§ **TASK REQUIREMENTS**
1 > In the excerpt on Nigeria's startup Act, what investment tax credit are investors in labelled startups entitled to?
2 > Please write a continuation of the excerpt on Nigeria's startup Act, picking up after its final sentence.

§ **EXCERPTED TEXT**
All investors in labelled startups are also assured of certain incentives under the Act. They are entitled to an investment tax credit equivalent to 30% of their investment in the labelled startup. This tax credit is to be applied to the gains of any of their investments subject to tax. 33 Where investors dispose of assets held with respect to a labelled startup, and so held within Nigeria for a minimum of twenty-four months, such investors are not required to pay capital gains tax. Amidst national concerns about the repatriation of capital and profits, the Act mandates the Secretariat to collaborate with the CBN, in ensuring seamless repatriation for foreign investors. 34
These incentives could significantly reduce the cost of doing business in Nigeria, improve the success rate of startups, and attract even more local and foreign investments.
Collaboration with Relevant Regulators and Investment Platforms 
The Act seeks to ease administrative and compliance processes for labelled startups, by designating separate sections for relevant regulators in the Portal. Essentially, labelled startups can now rely on the Portal as a one stop-shop that eases access to other regulators. Accordingly, there will be a designated section on the Portal for the Corporate Affairs Commission,35 the Nigerian Copyright Commission,36 the Trademark, Patent and Designs Registries,37 the National Office for Technology Acquisition and Promotion,38 the Securities and Exchange Commission,39 and the CBN40 . Specifically, labelled fintech startups will benefit from a designated section in the Portal that eases licensing procedures and regulatory interface.
The Portal is also expected to accommodate crowdfunding intermediaries and commodities investment platforms duly licensed by SEC. 42 This way, labelled startups can easily engage these platforms to raise funds from members of the public.

(A run of records)
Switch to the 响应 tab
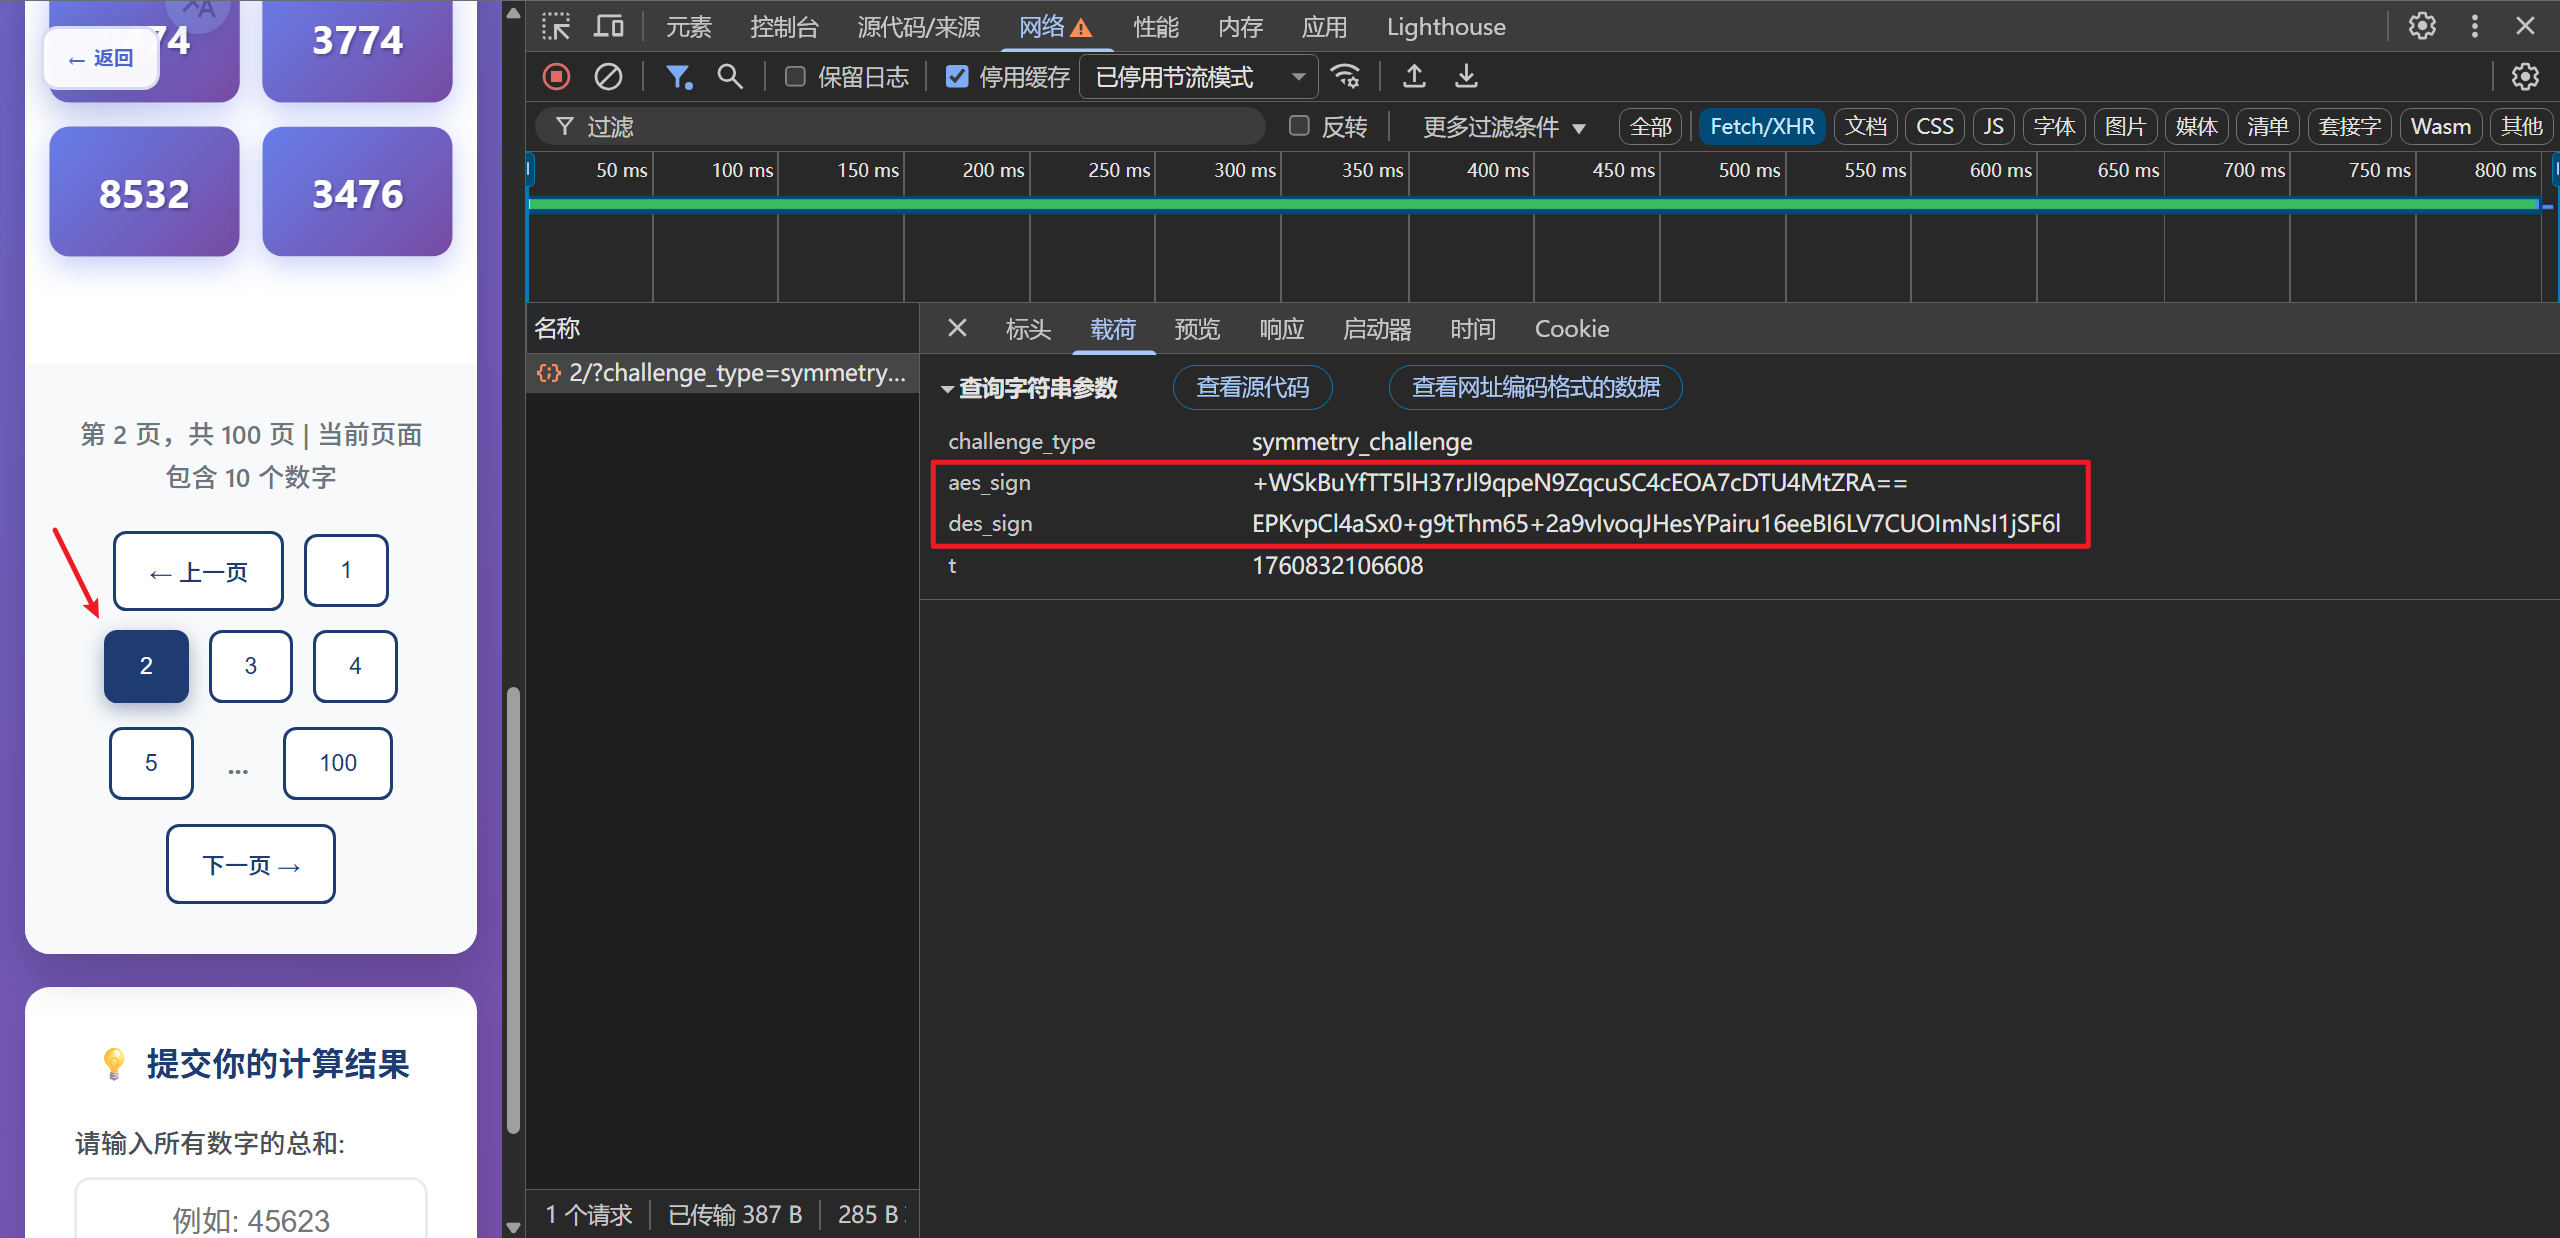The image size is (2560, 1238). click(x=1281, y=329)
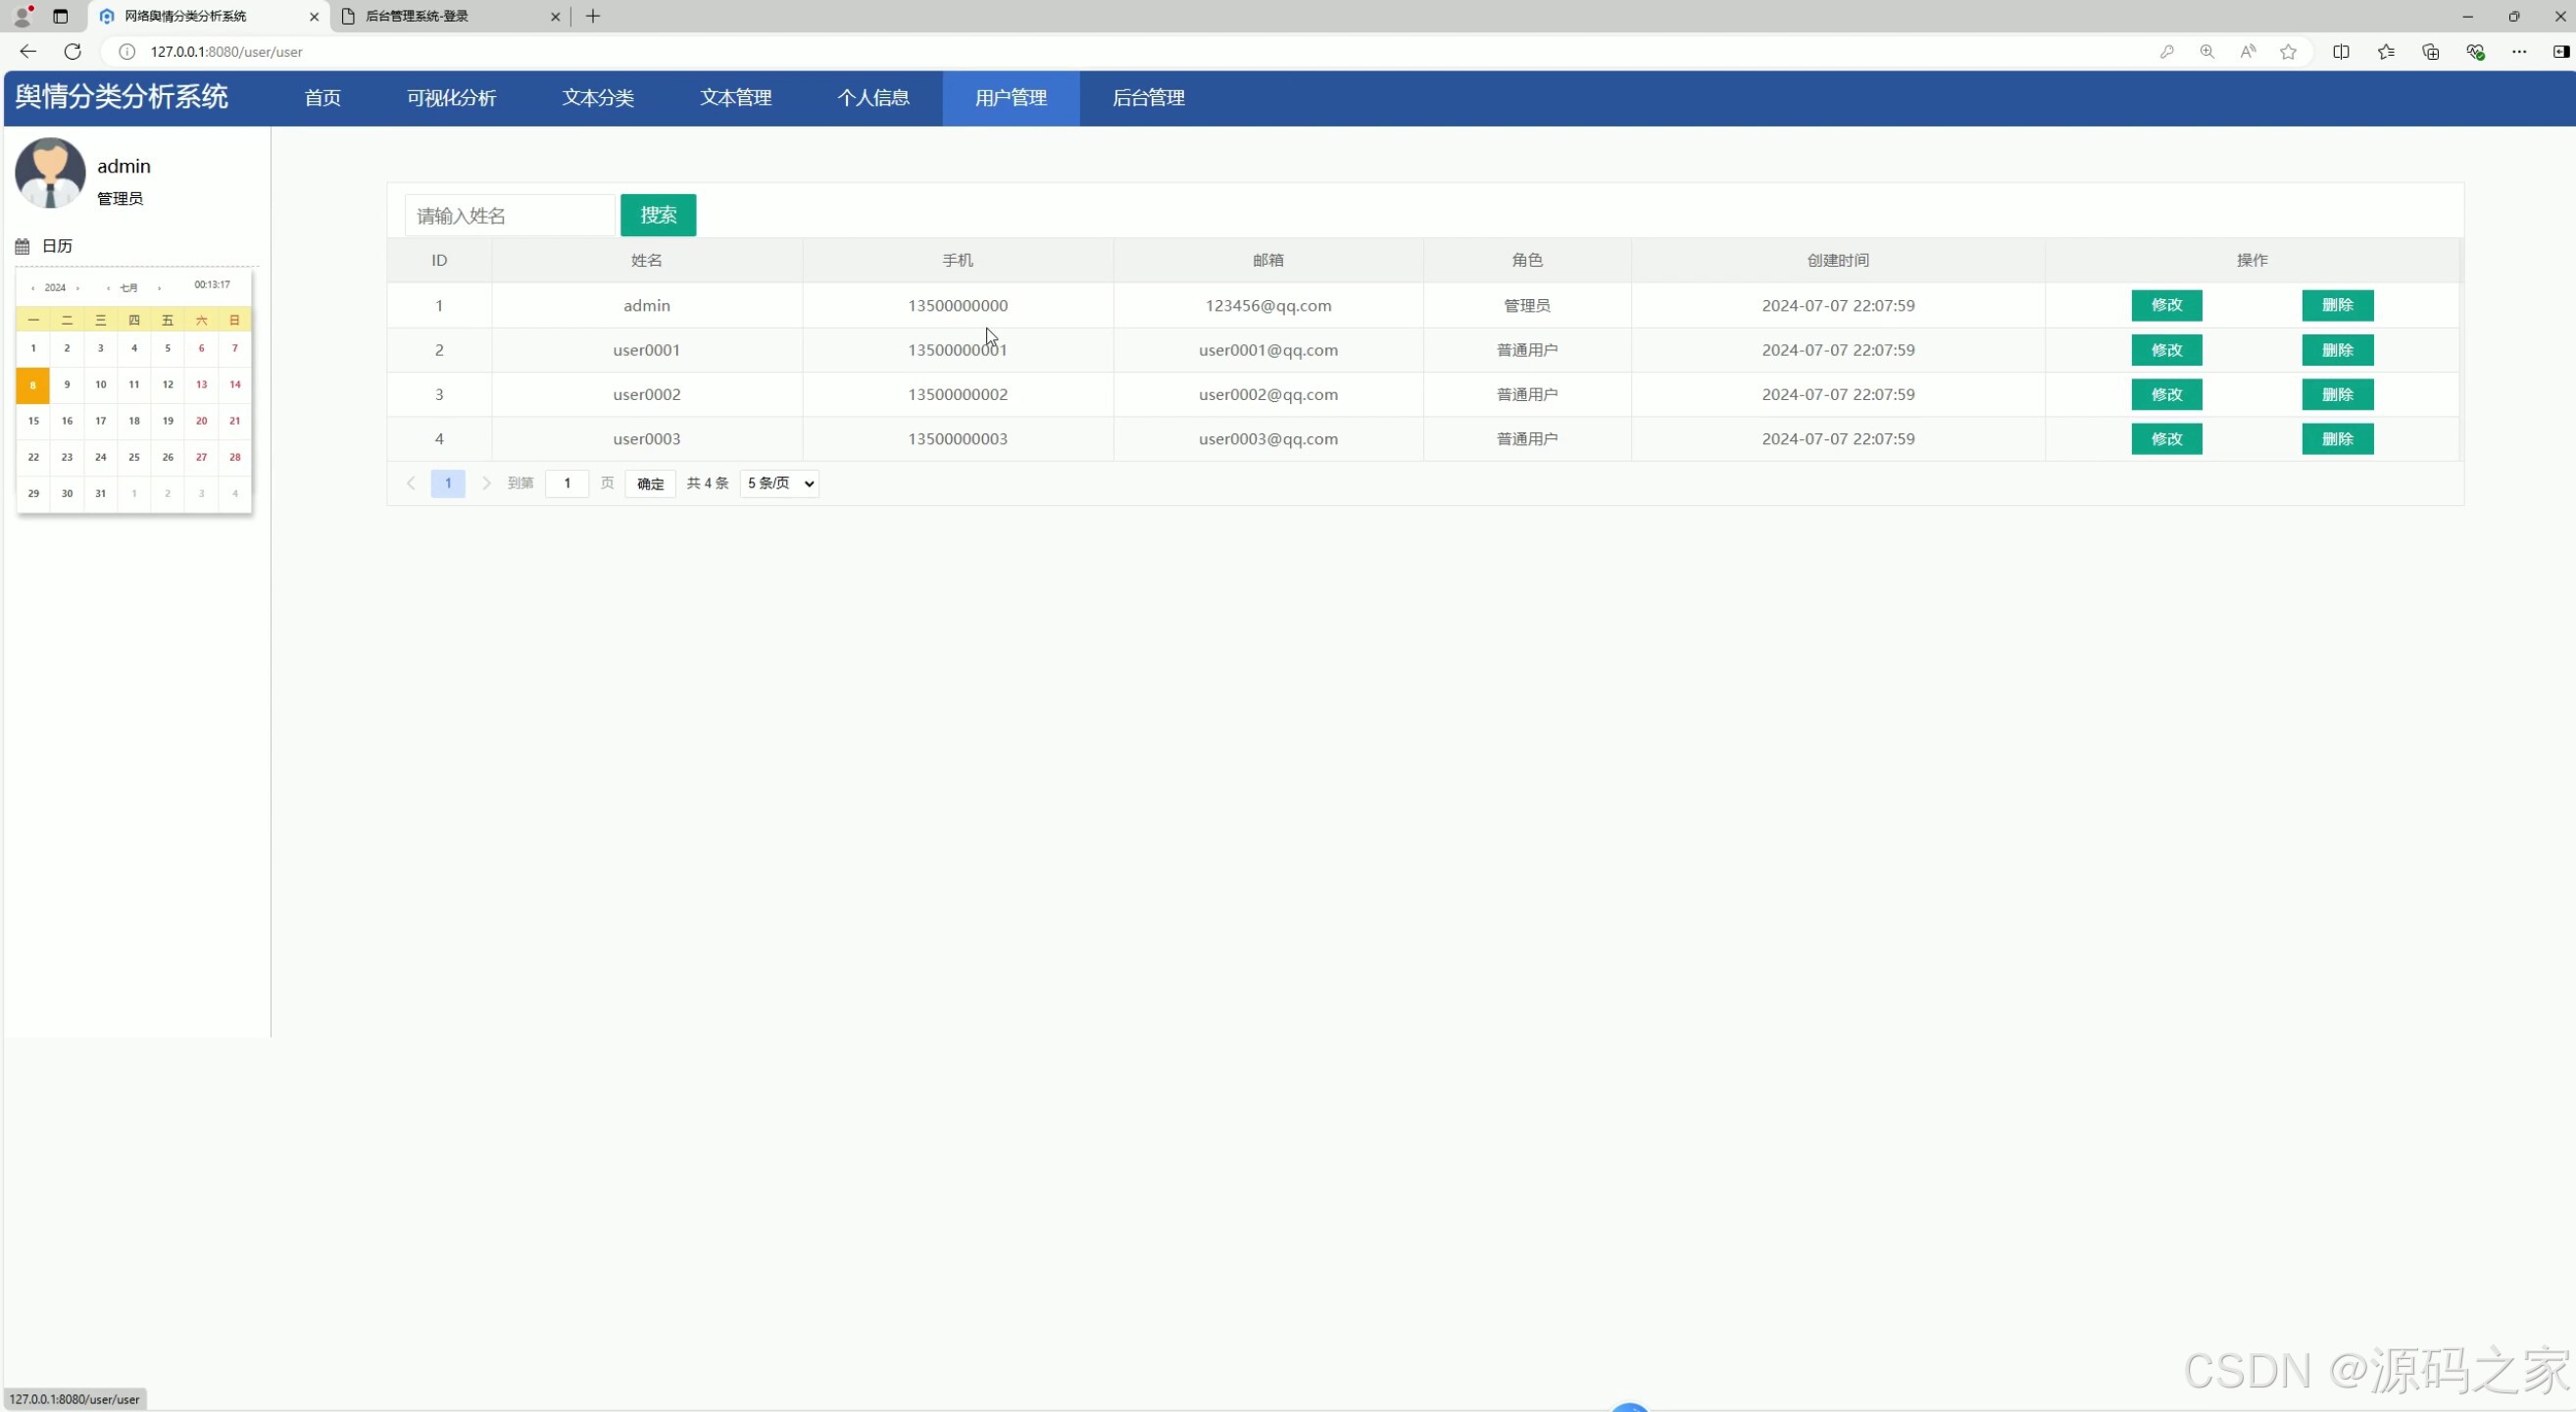Viewport: 2576px width, 1412px height.
Task: Click the next page chevron in pagination
Action: coord(486,483)
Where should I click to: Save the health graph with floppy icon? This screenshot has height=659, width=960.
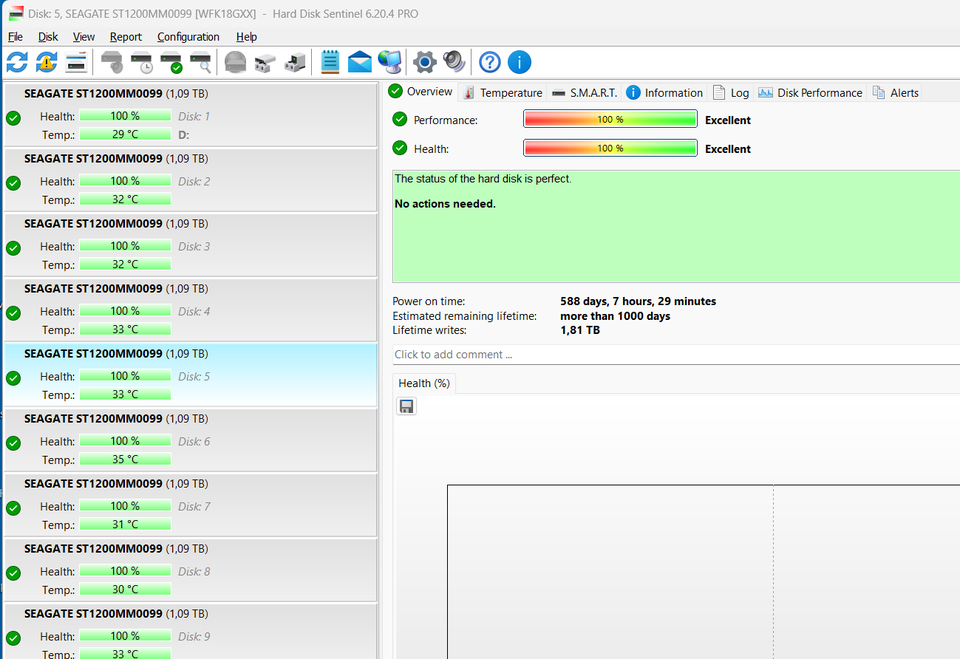(x=407, y=406)
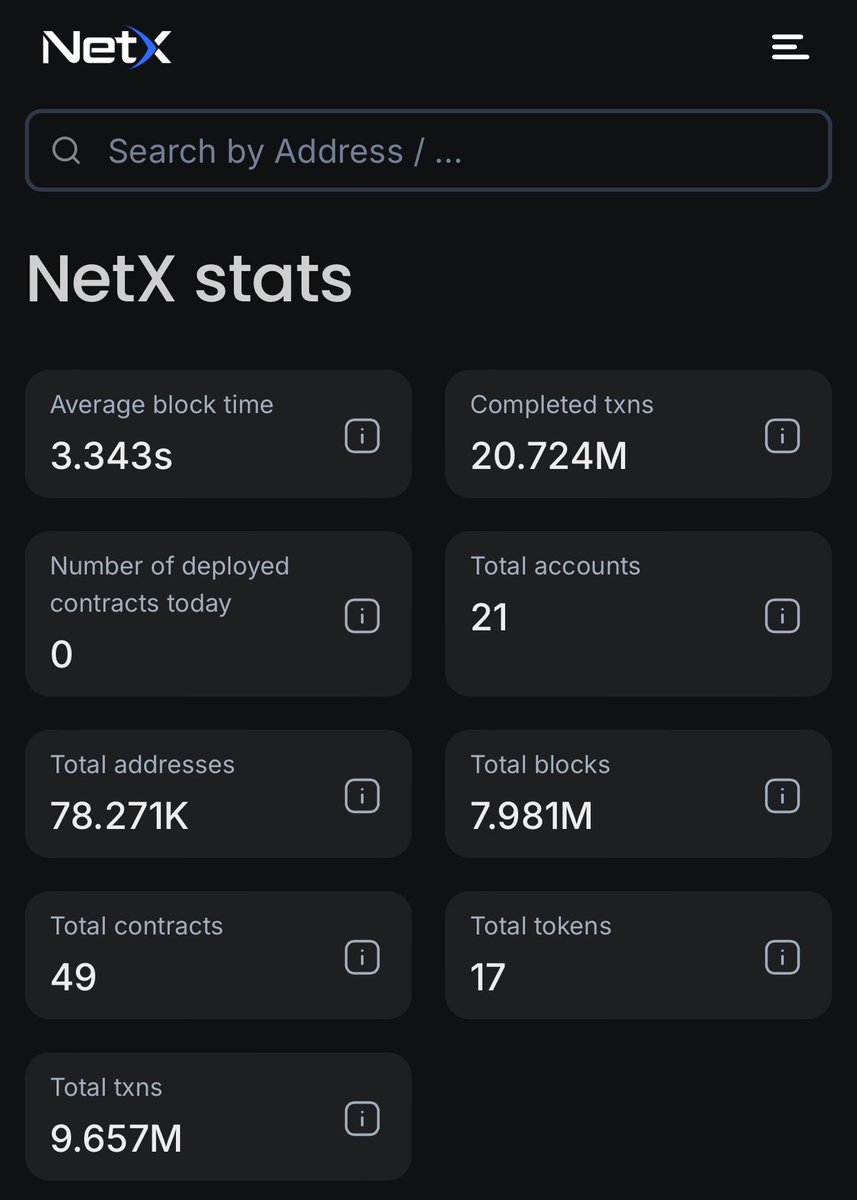Select the Completed txns 20.724M card
The width and height of the screenshot is (857, 1200).
(x=638, y=434)
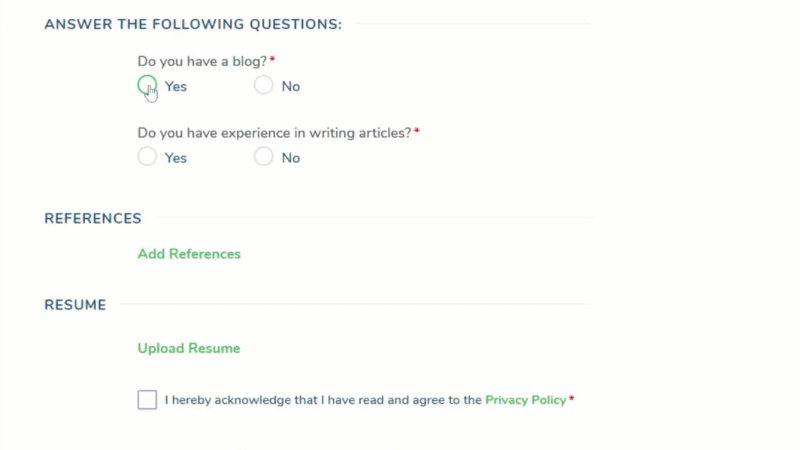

§ **OUTPUTS IN ORDER**
1 > A tax credit equal to 30% of their investment in the labelled startup.

2 >
Accelerators and Incubator Programmes 
In a bid to grow startups and expose them to innovative ideas, the Secretariat is obliged to establish accelerator and incubator programmes. To realise this, the Secretariat is to collaborate with privately established accelerator and incubator programmes, develop guidelines to regulate the relationship between accelerators, incubators and startups, and provide information on the Portal on existing accelerator and incubator programmes. Accordingly, all startup accelerators and incubators that are registered with the Secretariat and have contributed duly to the startup ecosystem, shall be entitled to Federal Government incentives. Additionally, they are entitled to grants for research, development, training, and project expansion. They are also entitled to other grants under the Nigeria Digital Innovation, Entrepreneurship and Startup Policy.
Startup accelerator and incubator programmes focus on grooming early-stage startups with viable products or services to achieve their full potential, and these provisions in the Act channeling efforts towards developing such programmes are laudable.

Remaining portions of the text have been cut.